The aid agency Care International is calling for an investigation after one of its
workers was shot dead in an ambush in Somalia. A spokesman for the organisation in Nairobi
said that the Shueb Mohamed Hussein, a local employee of Care, was killed on Sunday, when
the car in which he was travelling was ambushed north of the capital, Mogadishu.
Mr Shueb, an engineer, had been on his way to assess some rehabilitation projects.
Despite the presence of an armed escort, the gunmen shot him dead. Two other Care
employees, who were also travelling in the car, managed to escape.
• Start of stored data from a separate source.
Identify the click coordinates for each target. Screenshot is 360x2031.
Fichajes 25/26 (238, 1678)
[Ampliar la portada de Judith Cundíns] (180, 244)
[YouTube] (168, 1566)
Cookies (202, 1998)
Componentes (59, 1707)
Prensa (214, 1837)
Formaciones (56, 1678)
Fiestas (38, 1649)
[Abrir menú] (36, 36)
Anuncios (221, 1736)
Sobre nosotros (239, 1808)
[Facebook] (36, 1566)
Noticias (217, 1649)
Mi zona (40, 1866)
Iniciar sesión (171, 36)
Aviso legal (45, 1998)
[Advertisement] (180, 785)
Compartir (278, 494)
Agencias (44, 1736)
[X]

Care International
knows that in a country like Somalia - which has neither a central government nor a police
force - it will be difficult to have the kind of investigation which the organisation
wants.
Motive not known
A spokeswoman for the organisation said it was not thought that Mr Shueb was targeted
because he worked for Care. But it is still not known whether he was a victim of random
banditry or was killed as an act of revenge by one clan against another. Whatever the
motive, his death has highlighted once against the dangers for aid workers in Somalia.
Three months ago, in the same area, a Somali doctor working for the United Nations
children's fund, Unicef, was also killed when his car was ambushed.
Care's country director for Somalia, Scott Faiia, said that aid workers were always
exposed and vulnerable. In the past, when aid workers have been killed, organisations
working in Somalia have sometimes suspended development projects as a mark of protest.
Somalia's civil war has been going on since 1991, but a UN report last year said that
much of the violence now was banditry.